Safe PD Capacity Forecasting with Time-Series Foundation Models and Calibrated Uncertainty for Heterogeneous GPU Clusters
DOI:
https://doi.org/10.69987/JACS.2023.30404Keywords:
GPU cluster, capacity forecasting, conformal prediction, time-series foundation model, Alibaba trace, scheduling delay, uncertainty calibration, AIOps, resource managementAbstract
Heterogeneous GPU clusters need capacity forecasts that are accurate enough for planning and conservative enough for production-domain (PD) admission control.

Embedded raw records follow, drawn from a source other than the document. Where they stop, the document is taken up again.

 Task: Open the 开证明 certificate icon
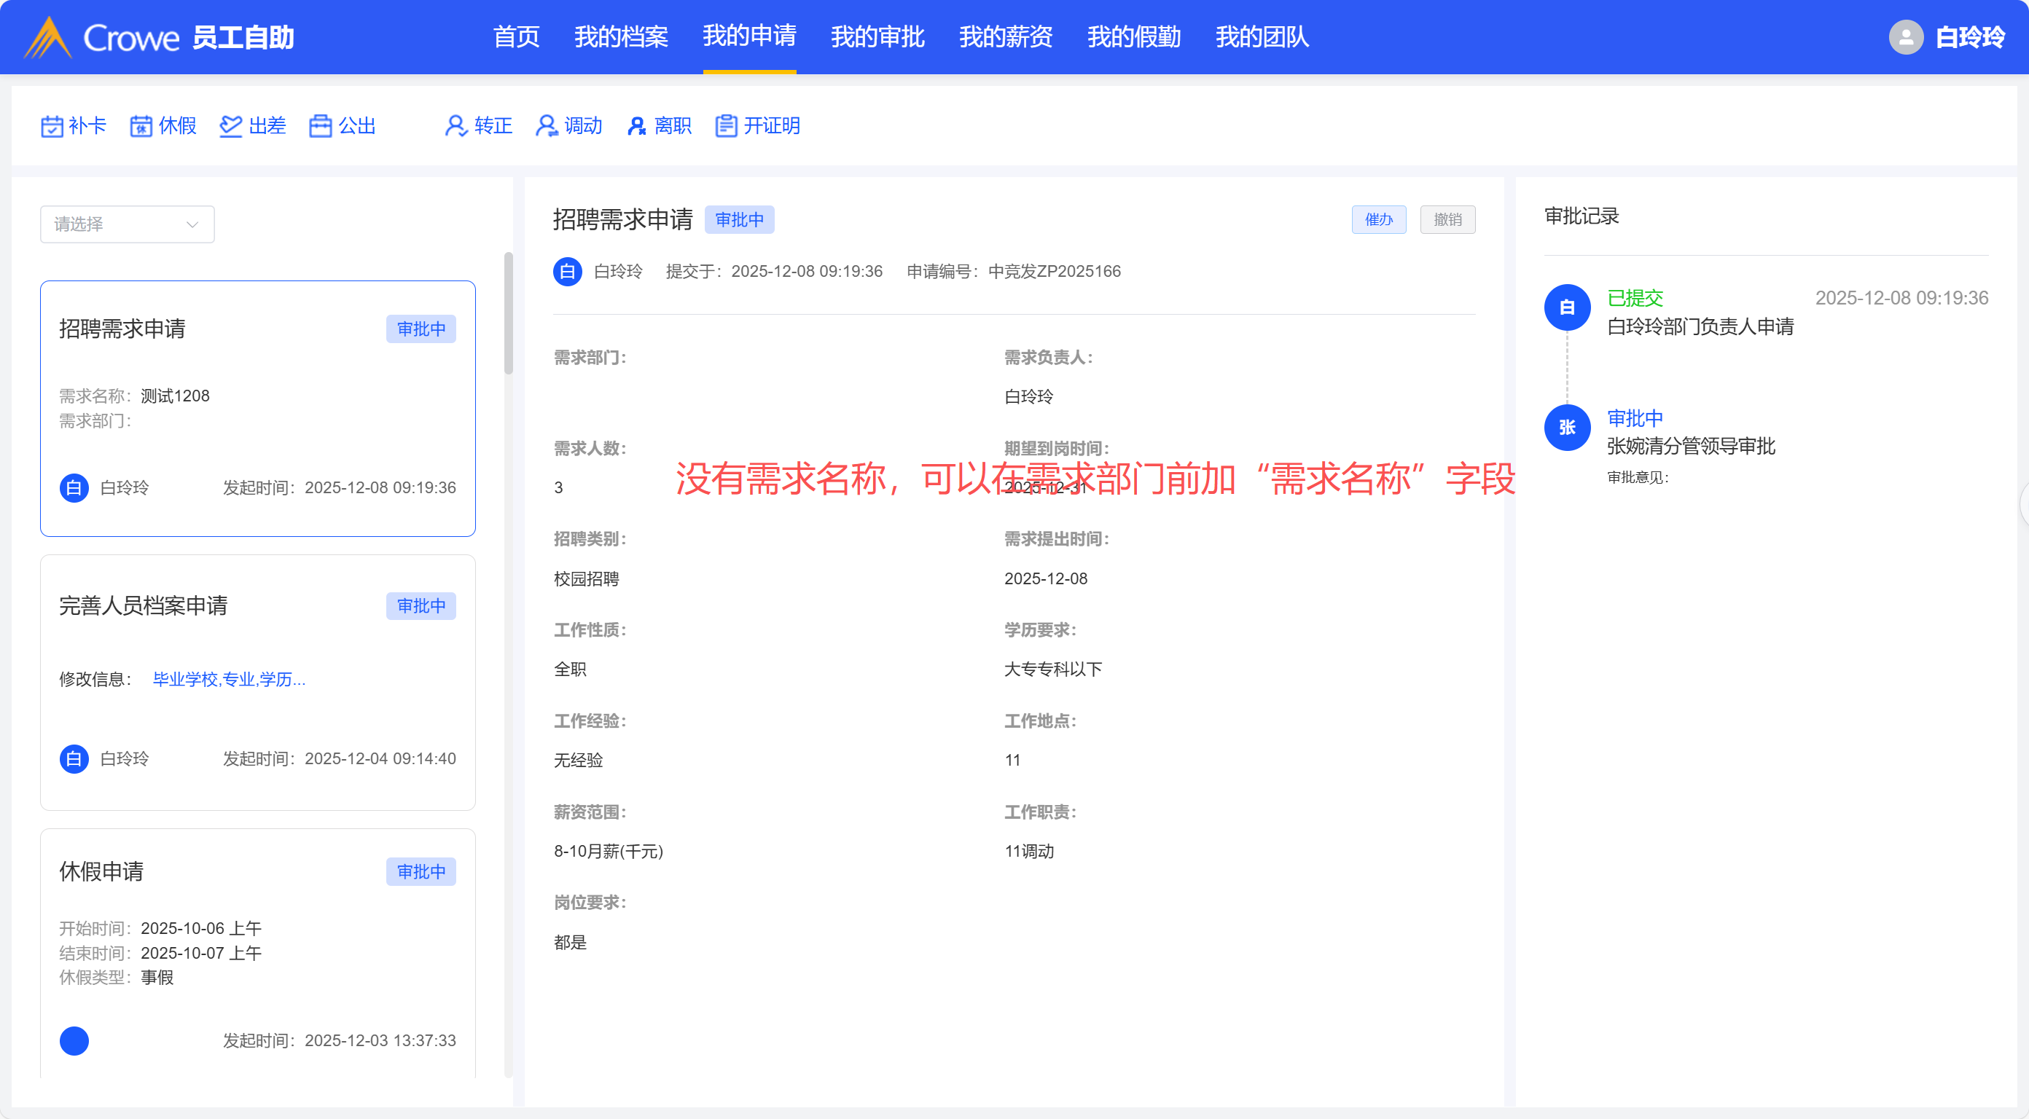click(x=726, y=126)
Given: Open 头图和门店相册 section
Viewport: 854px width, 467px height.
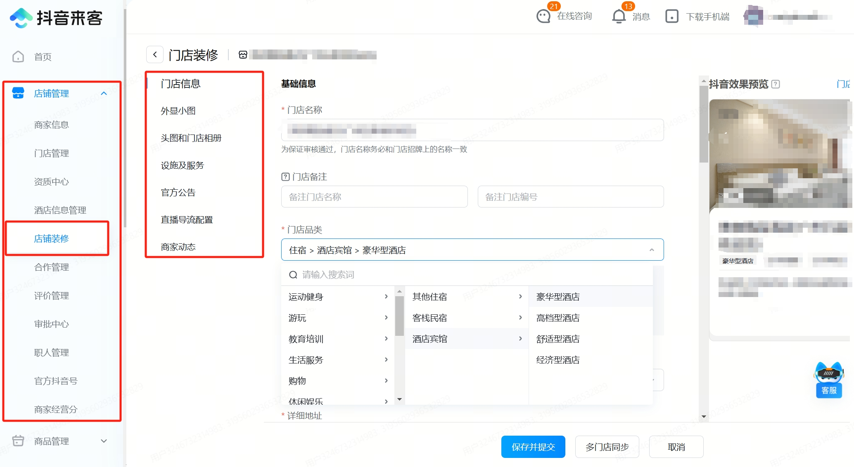Looking at the screenshot, I should [x=191, y=138].
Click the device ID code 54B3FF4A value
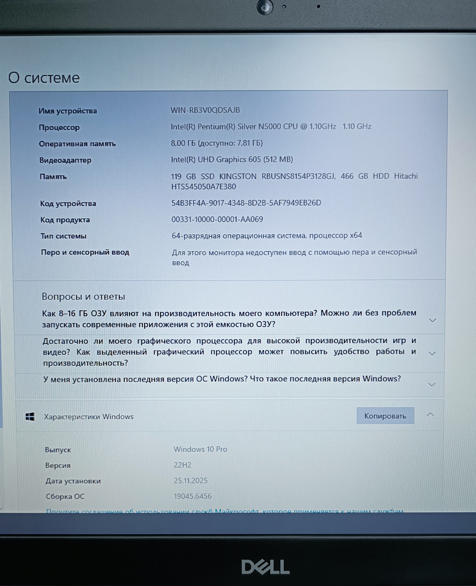This screenshot has height=586, width=476. click(x=246, y=203)
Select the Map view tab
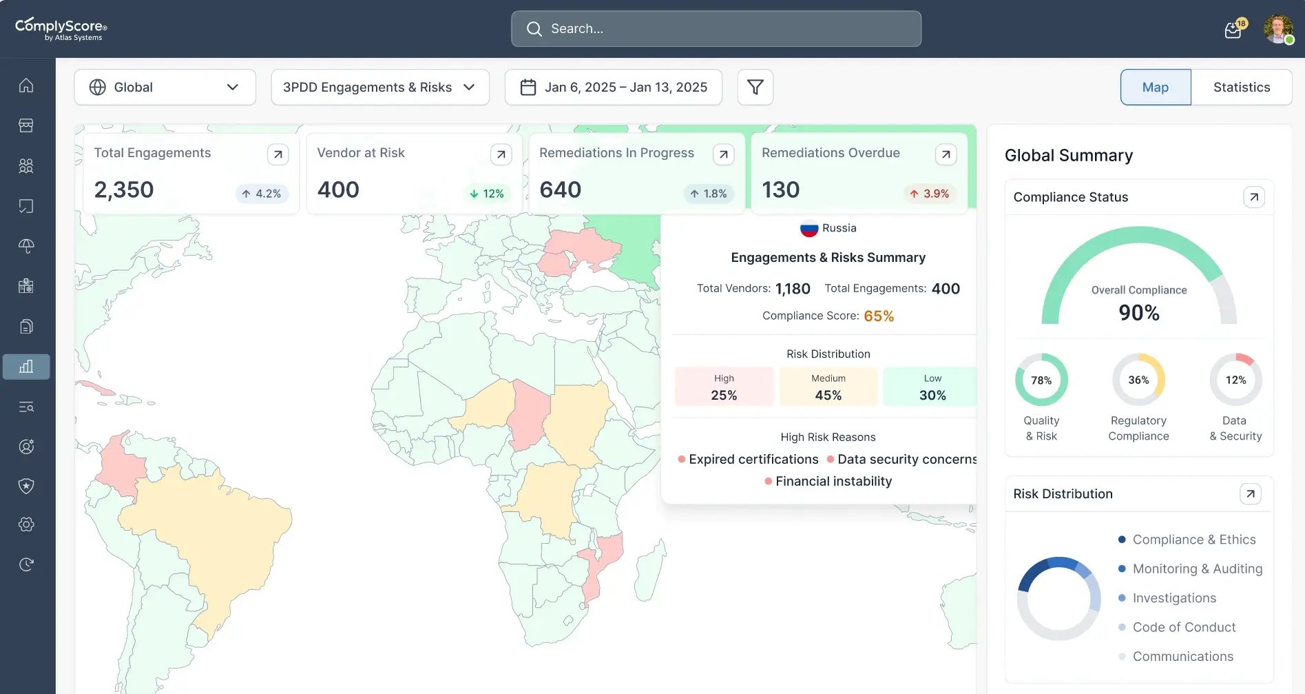Image resolution: width=1305 pixels, height=694 pixels. coord(1155,87)
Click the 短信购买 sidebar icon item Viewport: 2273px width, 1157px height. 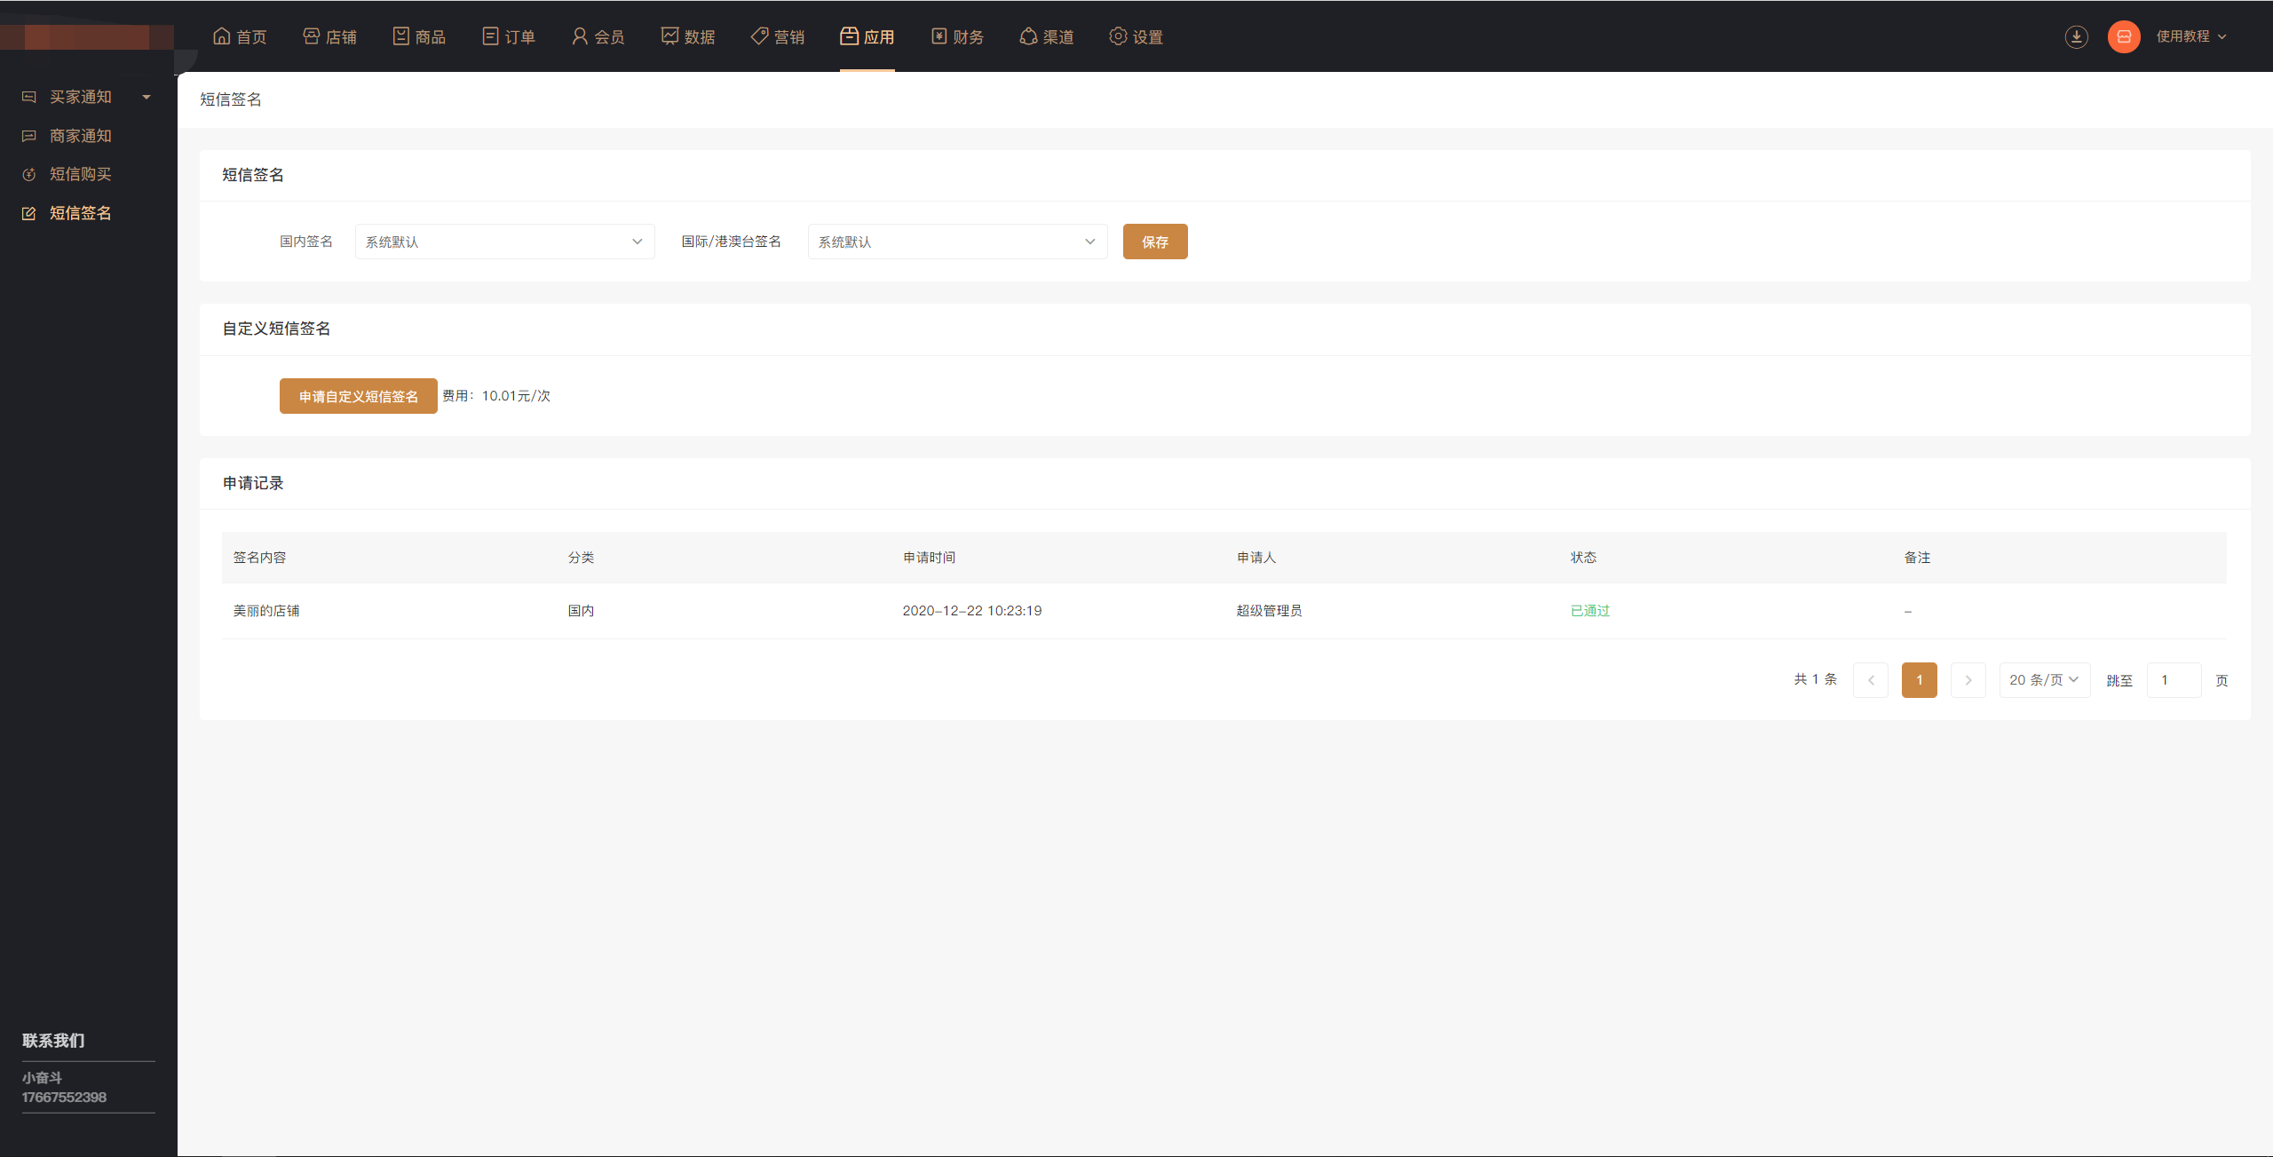pyautogui.click(x=80, y=174)
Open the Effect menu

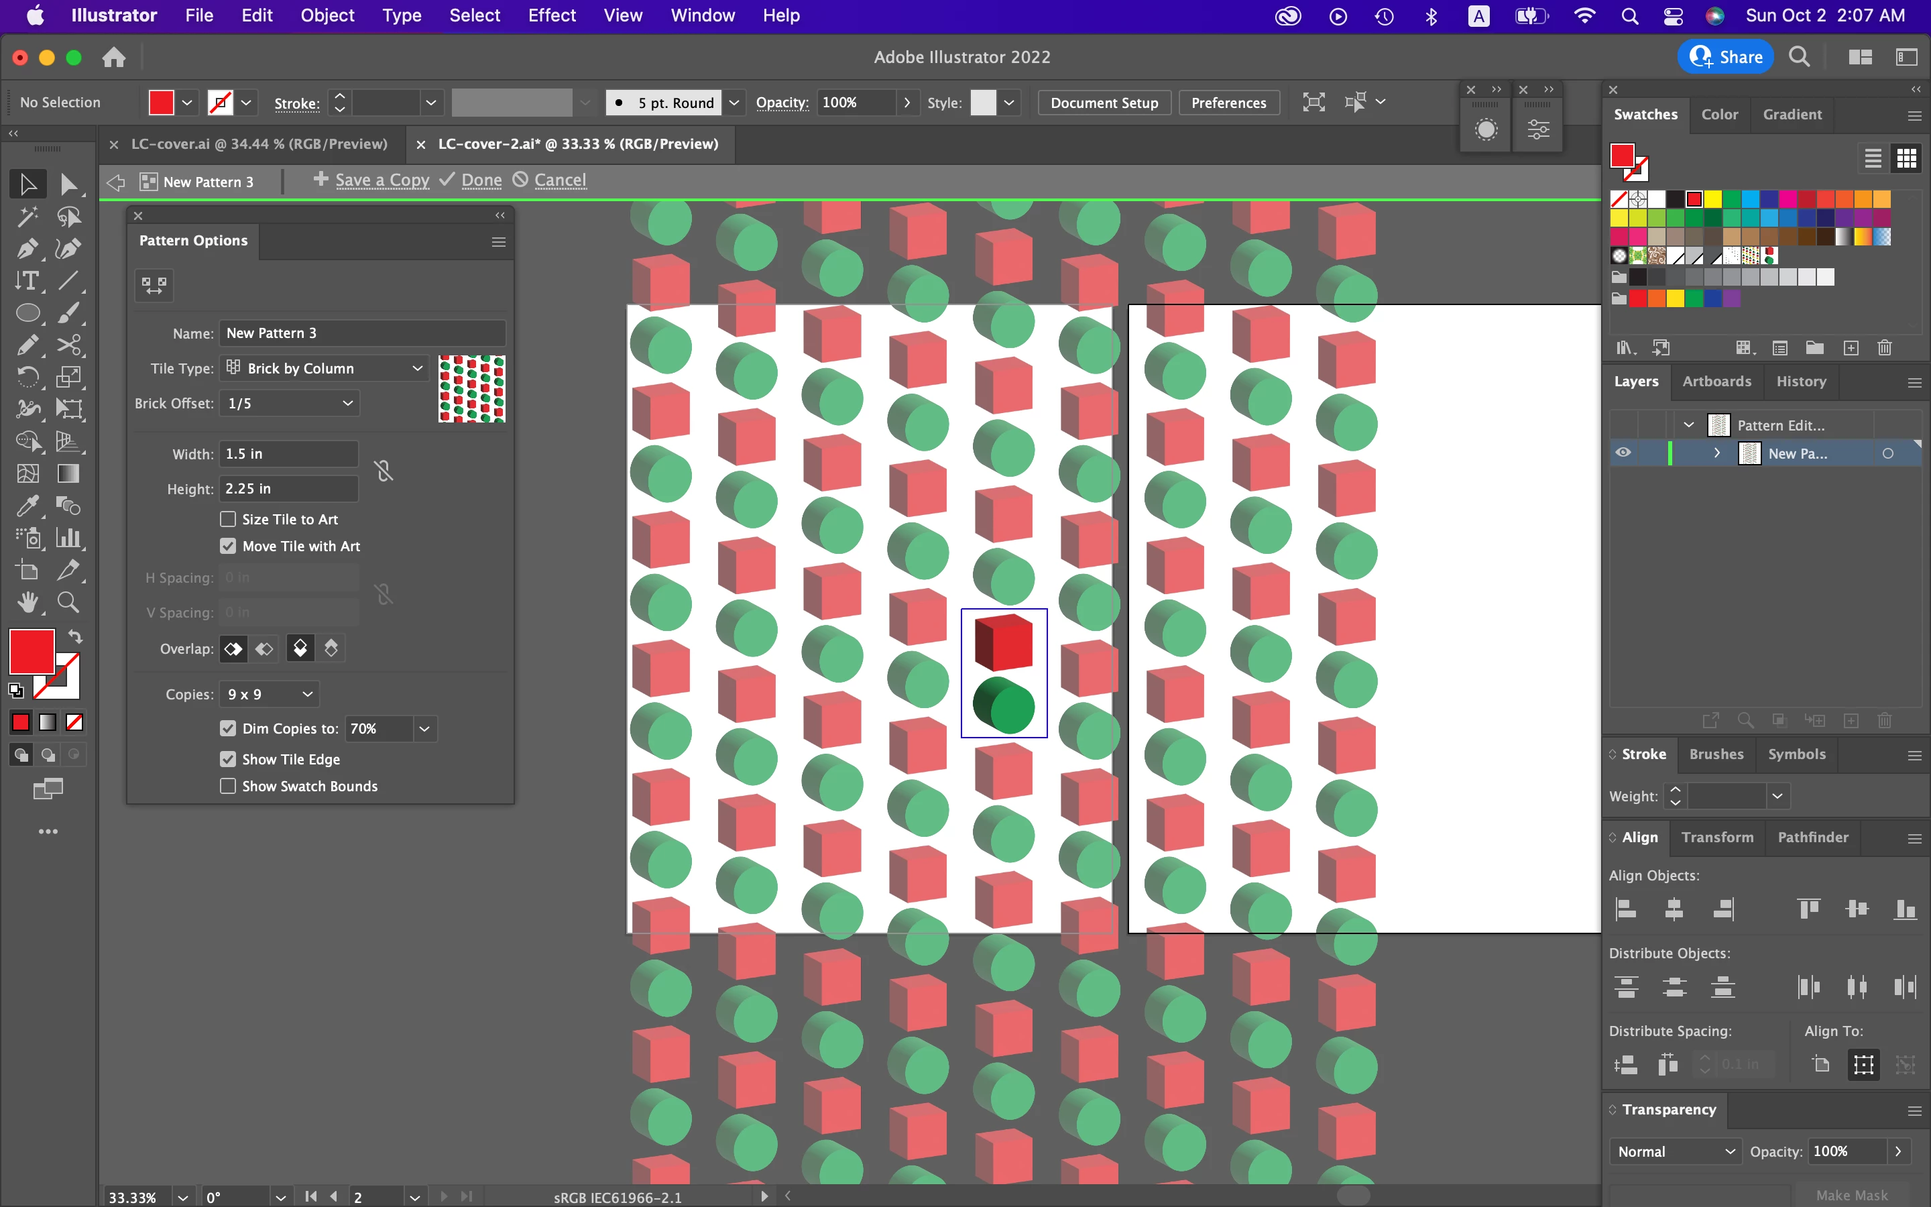[551, 15]
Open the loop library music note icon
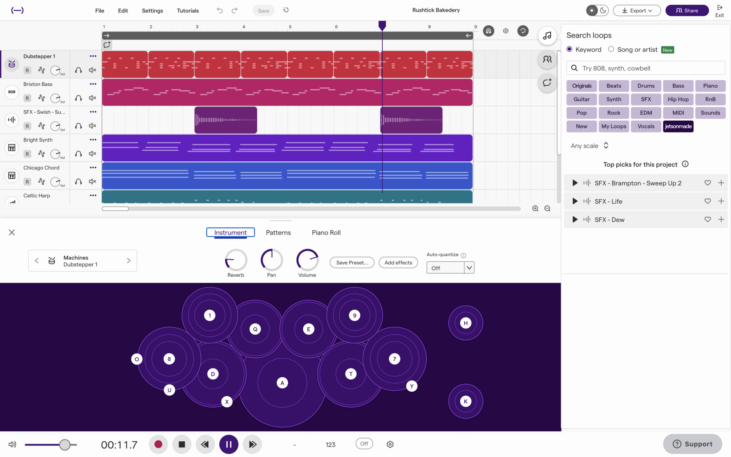 [x=547, y=36]
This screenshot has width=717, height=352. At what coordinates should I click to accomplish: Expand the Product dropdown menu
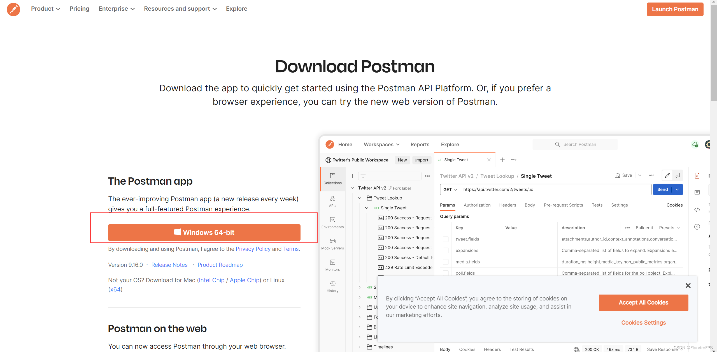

This paper evaluates safe PD capacity forecasting on Alibaba cluster-trace-gpu-v2023 using the released node and pod CSV files. We reconstructed an hourly time series from 1,523 nodes and 8,152 pods by combining scheduled pods, pending pods, GPU-sharing requests, CPU demand, memory demand, Quality-of-Service labels, pod phases, creation times, deletion times, and scheduled times. Because the released pod sample peaks at 59.49 effective GPUs while the physical cluster contains 6,212 GPUs, we define risk over explicit reserved PD slices rather than claiming whole-cluster exhaustion. The main risk setting is a 45-GPU PD quota, with additional quotas of 40, 50, and 55 GPUs. Six forecasting models were evaluated for 24-hour-ahead PD demand: persistence, ARIMA, Prophet-style additive regression, XGBoost, LSTM, and a compact multi-output time-series foundation-model proxy called TSFM-lite. Split conformal prediction calibrated 90% uncertainty intervals on the validation segment. The measured results show that ARIMA achieves the lowest test MAE at 5.82 effective GPUs, persistence obtains 6.08, and TSFM-lite obtains 6.93 while achieving 92.57% interval coverage. For safe risk detection at the 45-GPU quota, TSFM-lite catches 108 of 109 violation hours with one missed violation, while ARIMA catches all 109 but flags every test hour. The study demonstrates that calibrated intervals, not point forecasts alone, are the central mechanism for safe GPU capacity decisions.